L'histoire raconte le parcours d'un éducateur aveugle, Ian (impeccable Edward Hogg) embauché par une modeste institution portuguaise pour aveugles, principalement des enfants et des adolescents. Mais la particularité de Ian c'est de ne jamais se déplacer avec une canne, mais en utilisant l'écholocation, comme les chauve-souris ou Daredevil (parenthèse ouverte, Edward Hogg serait le candidat parfait pour un remake/reboot du démon masqué, car il possède un charisme indéniable et une belle palette d'émotions qui conviendrait parfaitement pour Matt Murdock et son alter ego à cornes fin de parenthèse).

Ian s'évertue donc à contrer l'institution qui lui réclame de faire ses cours encadré par du personnel voyant et surtout sans se départir de sa canne blanche, et il entraîne les enfants sur la voie de l'accès au monde réel autrement. La kyrielle de jeunes comédiens non professionnel est impeccable de justesse, et la présence de comédiens pros comme Edward Hoog, Alexandra Maria Lara ou Melchior Derouet ne fait que renforcer ce sentiment d'osmose. La méthode d'Ian n'est pas sans risque, puisqu'il se blesse plusieurs fois mais au moins il ne vit pas sa vie à genou.
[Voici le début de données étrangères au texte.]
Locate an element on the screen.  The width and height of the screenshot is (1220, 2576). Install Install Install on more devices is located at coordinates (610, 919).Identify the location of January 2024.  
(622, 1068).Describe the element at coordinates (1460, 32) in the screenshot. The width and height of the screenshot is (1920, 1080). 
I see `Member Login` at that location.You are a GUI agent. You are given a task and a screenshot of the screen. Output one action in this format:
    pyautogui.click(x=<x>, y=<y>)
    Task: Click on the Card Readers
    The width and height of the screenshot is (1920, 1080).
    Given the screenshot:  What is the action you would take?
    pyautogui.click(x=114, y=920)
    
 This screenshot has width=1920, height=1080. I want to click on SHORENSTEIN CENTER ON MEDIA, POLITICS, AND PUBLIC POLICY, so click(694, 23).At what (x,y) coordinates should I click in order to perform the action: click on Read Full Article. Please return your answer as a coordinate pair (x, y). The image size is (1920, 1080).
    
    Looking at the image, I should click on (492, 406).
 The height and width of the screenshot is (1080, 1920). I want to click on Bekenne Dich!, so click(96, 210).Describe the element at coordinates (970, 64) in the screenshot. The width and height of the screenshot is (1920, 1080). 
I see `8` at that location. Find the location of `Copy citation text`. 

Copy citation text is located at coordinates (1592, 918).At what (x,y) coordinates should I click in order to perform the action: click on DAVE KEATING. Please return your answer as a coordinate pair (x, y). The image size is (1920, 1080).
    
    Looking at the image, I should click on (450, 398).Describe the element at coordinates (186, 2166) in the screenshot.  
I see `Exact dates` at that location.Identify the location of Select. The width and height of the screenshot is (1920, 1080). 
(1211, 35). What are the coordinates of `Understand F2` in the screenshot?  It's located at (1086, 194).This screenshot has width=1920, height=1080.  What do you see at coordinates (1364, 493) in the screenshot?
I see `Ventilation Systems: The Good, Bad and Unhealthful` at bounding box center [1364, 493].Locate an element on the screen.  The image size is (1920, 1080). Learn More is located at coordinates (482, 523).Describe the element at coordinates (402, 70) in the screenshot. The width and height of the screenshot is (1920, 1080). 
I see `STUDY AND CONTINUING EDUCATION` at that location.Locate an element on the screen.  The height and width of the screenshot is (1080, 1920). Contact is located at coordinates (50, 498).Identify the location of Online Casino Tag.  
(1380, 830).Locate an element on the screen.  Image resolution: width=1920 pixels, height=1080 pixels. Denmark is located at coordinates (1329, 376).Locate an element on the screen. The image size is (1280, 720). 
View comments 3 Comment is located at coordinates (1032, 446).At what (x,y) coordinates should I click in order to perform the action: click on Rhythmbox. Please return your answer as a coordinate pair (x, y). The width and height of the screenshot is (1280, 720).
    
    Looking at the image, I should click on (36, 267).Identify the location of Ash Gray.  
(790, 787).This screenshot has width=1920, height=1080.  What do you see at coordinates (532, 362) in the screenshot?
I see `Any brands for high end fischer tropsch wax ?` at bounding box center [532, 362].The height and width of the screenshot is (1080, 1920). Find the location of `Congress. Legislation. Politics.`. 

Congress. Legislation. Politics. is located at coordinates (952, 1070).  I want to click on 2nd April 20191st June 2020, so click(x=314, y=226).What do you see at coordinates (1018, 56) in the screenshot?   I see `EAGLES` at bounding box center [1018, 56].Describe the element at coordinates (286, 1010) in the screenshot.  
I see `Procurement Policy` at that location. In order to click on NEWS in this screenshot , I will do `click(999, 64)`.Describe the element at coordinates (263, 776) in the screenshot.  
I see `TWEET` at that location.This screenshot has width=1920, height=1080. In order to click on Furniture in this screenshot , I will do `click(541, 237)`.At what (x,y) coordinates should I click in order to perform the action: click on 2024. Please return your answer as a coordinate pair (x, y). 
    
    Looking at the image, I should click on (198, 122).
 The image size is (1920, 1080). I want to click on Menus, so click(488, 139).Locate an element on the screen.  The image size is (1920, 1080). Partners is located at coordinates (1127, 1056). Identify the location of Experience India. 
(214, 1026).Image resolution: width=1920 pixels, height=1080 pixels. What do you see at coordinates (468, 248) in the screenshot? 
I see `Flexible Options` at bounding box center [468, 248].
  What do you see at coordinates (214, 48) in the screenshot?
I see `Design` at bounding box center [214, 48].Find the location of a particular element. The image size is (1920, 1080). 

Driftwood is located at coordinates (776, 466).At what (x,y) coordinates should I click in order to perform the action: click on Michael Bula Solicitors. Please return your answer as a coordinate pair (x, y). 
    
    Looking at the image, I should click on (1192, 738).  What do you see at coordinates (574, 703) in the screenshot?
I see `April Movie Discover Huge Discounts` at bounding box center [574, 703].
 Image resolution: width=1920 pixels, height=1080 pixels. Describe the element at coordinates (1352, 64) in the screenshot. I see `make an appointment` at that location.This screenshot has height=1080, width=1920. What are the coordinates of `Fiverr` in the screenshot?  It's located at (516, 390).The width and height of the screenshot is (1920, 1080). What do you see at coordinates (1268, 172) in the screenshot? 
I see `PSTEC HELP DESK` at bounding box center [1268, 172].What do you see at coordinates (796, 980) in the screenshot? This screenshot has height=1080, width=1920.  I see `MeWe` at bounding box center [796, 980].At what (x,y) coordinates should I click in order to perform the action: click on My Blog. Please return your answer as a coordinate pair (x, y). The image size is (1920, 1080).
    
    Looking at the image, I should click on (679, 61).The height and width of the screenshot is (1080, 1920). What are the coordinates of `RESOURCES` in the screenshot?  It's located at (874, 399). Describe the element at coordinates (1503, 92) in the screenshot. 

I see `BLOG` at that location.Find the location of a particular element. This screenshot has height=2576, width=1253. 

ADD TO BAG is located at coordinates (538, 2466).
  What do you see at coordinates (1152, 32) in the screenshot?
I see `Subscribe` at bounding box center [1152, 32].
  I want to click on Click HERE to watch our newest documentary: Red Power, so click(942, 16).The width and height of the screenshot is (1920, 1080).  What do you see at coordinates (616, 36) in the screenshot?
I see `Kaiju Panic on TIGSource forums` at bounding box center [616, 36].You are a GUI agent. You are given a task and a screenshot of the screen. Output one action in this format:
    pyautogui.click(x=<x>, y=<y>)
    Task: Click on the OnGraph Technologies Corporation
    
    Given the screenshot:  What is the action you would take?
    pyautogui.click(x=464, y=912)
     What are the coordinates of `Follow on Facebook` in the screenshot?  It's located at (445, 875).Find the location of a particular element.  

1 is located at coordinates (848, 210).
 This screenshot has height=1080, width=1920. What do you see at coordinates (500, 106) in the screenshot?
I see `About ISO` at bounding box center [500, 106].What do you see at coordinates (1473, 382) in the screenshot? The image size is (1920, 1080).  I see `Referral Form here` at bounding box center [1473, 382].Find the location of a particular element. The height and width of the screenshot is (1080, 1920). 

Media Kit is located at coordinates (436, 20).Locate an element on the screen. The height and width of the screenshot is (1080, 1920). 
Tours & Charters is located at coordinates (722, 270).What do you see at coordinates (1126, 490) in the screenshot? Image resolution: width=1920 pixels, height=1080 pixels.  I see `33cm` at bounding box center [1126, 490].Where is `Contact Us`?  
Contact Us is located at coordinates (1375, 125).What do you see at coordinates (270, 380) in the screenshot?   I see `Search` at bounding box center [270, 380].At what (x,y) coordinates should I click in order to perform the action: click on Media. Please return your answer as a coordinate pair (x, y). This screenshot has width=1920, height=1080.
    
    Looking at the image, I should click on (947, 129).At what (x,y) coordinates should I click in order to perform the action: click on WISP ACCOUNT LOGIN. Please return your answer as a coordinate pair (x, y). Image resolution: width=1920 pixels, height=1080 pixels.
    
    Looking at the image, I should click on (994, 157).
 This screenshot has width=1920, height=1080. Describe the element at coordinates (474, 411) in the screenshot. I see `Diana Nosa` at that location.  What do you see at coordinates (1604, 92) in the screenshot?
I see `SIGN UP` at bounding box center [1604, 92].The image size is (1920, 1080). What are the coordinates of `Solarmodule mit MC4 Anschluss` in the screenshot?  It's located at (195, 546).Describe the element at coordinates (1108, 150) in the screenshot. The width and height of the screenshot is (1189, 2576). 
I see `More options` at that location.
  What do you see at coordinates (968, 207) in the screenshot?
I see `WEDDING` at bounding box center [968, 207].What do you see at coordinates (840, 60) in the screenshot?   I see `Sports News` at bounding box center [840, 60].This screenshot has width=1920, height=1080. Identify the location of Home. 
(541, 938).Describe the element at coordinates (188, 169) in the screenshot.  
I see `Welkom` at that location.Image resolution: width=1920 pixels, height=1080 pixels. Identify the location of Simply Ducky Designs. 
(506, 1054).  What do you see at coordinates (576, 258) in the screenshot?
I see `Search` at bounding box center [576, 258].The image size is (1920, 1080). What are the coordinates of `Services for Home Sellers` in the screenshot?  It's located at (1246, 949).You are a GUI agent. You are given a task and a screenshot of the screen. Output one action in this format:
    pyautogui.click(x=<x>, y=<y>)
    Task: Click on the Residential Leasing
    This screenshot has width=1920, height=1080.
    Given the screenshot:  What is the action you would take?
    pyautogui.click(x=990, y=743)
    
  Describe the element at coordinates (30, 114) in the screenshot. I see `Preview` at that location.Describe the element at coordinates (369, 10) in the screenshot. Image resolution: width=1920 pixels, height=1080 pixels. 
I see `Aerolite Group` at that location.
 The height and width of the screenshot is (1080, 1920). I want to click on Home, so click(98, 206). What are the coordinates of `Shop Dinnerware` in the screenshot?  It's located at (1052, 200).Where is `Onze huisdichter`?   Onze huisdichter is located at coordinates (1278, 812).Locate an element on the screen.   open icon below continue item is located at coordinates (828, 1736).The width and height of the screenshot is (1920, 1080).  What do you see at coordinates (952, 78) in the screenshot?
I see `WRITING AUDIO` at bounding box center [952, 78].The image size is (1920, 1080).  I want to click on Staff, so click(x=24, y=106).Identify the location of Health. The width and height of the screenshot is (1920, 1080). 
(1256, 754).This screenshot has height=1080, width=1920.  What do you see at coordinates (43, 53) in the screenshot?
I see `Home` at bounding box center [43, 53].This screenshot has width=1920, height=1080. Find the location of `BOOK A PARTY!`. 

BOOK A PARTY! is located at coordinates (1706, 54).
Petit à petit, un léger vent de révolte souffle sur l'institution et les enfants d'abord méfiants finissent par faire confiance à son sens aigu de la liberté.

En particulier un jeune homme, Serrano (Melchior Derouet épatant) qui remet en cause son mentor, et va jusqu'à douter de ses enseignements jusqu'à ce que ce dernier ne l'entraîne sur ses traces, et le guidant dans la ville sans canne blanche lui fasse "ouvrir les yeux". Ian va aussi mettre sur la voie, Eva (Alexandra Maria Lara, déjà remarqué dans Rush, dans le rôle de la Marlene Lauda la femme de Nikki), jeune adulte aveugle qui ne sort plus de l'institut même avec sa canne tellement le regard des autres sur sa condition la fait souffrir. Au contact de Ian, la jeune Eva va quitter le jardin d'Eden, pour se confronter à nouveau à la réalité du monde, à sa beauté et aussi à sa souffrance.

Ian agit ainsi comme un véritable révélateur pour tout ses "patients" et finit par s'attirer les foudres du directeur de l'institut, Francis Frappat qui compose un méchant de la vraie vie, c'est à dire ni trop ni trop peu, jamais dans la caricature mais qu'on écouterait presque parce qu'il n'est jamais manichéen, juste peu à l'écoute de l'évolution du monde et de ses techniques. Je ne raconterai pas la fin, parce que le but de cette critique est de vous faire voir le film, mais sachez que si vous aimez les happy end, passez votre chemin.

Entre le récit initiatique, et le cercle des poètes disparus, Andrzej Jakimowski réussit le tour de force de produire un film lent, poétique, et dans lequel on ne s'ennuit jamais. Et comble de tout, lorsque le générique final apparait, on regrette la durée, tellement on aurait aimé vivre plusieurs vies avec ces jeunes aveugles. Le film est d'ailleurs dédié à la mémoire de Ben Underwood, jeune aveugle afro-américain utilisant l'écholocation et décédé en 2009 à l'âge de 17 ans.